The plaintiffs' cause of action, simply stated, is as follows: In 1929 they were stockholders of the Warren-Teed Seed Company, hereinafter referred to as Warren Co., a Nevada corporation. Plaintiffs owned 131,000 shares of a total of 750,000 shares, and Kellogg owned substantially all of the rest. He was also president and a director. Seedtown Products, Inc., hereinafter referred to as Seedtown, was organized in 1930 with 750,000 shares. Kellogg was a director of this company, and it is claimed it was organized to obtain control of the Warren Co. It did obtain control of the Warren Co. by exchange of its stock, and in like manner control of Kellogg Terminal Warehouses, Inc.. It is charged the Warren Co. was to distribute the shares of Seedtown stock among its stockholders, but never did so. Seedtown assumed all of the liabilities of the Warren Co., and the latter owed Kellogg $219,740. It is alleged this was a fictitious debt. Seedtown also assumed an indebtedness of $283,534 owed by Warren Co. to John L. Kellogg Seed Co. The latter company agreed to cancel this indebtedness for 18,902 shares of Seedtown at $15 per share.

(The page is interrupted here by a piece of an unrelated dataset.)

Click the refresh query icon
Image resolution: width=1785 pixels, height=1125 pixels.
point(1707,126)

The plaintiffs further allege that in this manner Seedtown acquired assets of the value of $3,750,000. On June 15, 1930, Kellogg resigned as president and director of Seedtown, and brought suit against the latter for the indebtedness it owed him by assumption of Warren Co.'s obligation, and in July of the same year obtained a judgment for $220,006. It is also alleged that Seedtown, on December 21, 1931, was dissolved through the fraudulent acts of Kellogg, because out of the necessary amount of votes of stock to dissolve the corporation he himself owned 90,442 shares. He voted 18,902 as president of the Kellogg Company, and voted 390,281 shares as president of the Warren Co., whereby, upon dissolution, the stockholders were entitled to their prorata share of the assets, but never obtained any, and Kellogg did take and obtain said assets, and transferred same to Kellogg Co., under which it is alleged the plaintiffs were entitled to an accounting. All of the details of the transaction, of which the foregoing is but an abstract, are set out at length in the opinion of the Appellate Court in 327 Ill. App. 520.

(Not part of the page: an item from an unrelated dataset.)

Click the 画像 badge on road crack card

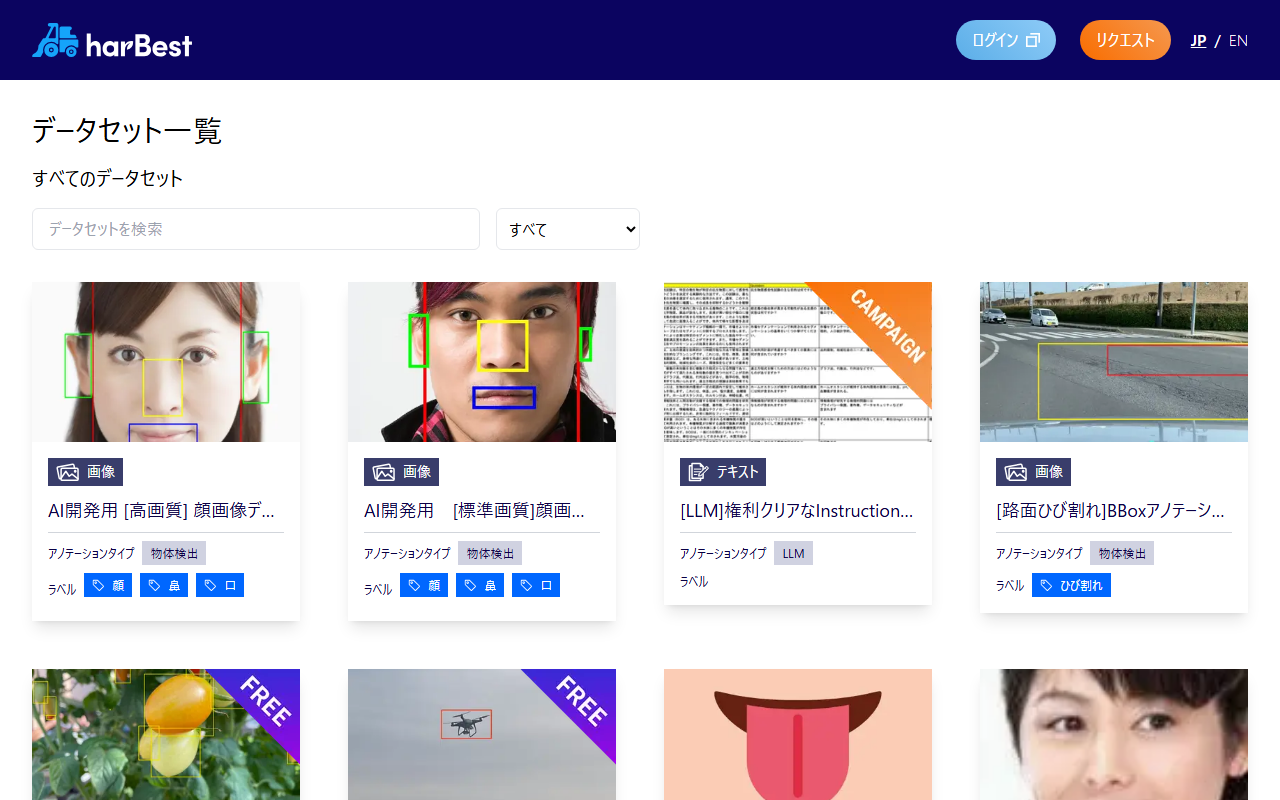(1033, 472)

The defendants, Kellogg as an individual, and the Kellogg Co., filed separate motions to dismiss, setting forth affirmative defenses under section 48 of the Civil Practice Act. Each of said defendants alleges the complaint does not state a cause of action, because it is based wholly upon conclusions. Kellogg also sets out the cause of action did not accrue within the five-year Statute of Limitations, and that plaintiffs are guilty of laches in that they did not bring their suit until more than twelve years had elapsed after the alleged wrong. The motion of defendant Kellogg Co. sets out that it and Kellogg had been sued in the circuit court of Calhoun county, Michigan, by the same plaintiffs, and that said court had dismissed said suit in April, 1939, which judgment was affirmed by the Supreme Court of Michigan in 294 Mich. 200.
The complaint also alleges that one of the plaintiffs, Julia E. Dean, on behalf of herself and other stockholders and creditors of Seedtown, filed a suit in the superior court of Cook county seeking to restrain the dissolution of Seedtown and for an accounting, and that this case was dismissed upon plaintiffs' motion in April, 1933. It is also alleged that on April 21, 1933, the same Julia E. Dean filed a representative suit on behalf of herself and other stockholders in the United States District Court for the Northern District of Illinois against John L. Kellogg, W.K. Kellogg and Kellogg Co., seeking an accounting for all property and assets appropriated in fraud of the stockholders of Seedtown and Warren Co. This suit was dismissed on October 13, 1936, without adjudication. It was two years after this that the Michigan litigation above referred to was filed, and prosecuted unsuccessfully by the plaintiffs.
It is the contention of appellants they are not barred by laches because laches implies acquiescence, and that although their numerous suits were unsuccessful they should not be barred by lapse of time merely because they did not discover the proper remedy within the proper time. To sustain this proposition appellants cite the case of Southern Pacific Co. v. Bogert, 250 U.S. 483, 61 L. ed. 1099.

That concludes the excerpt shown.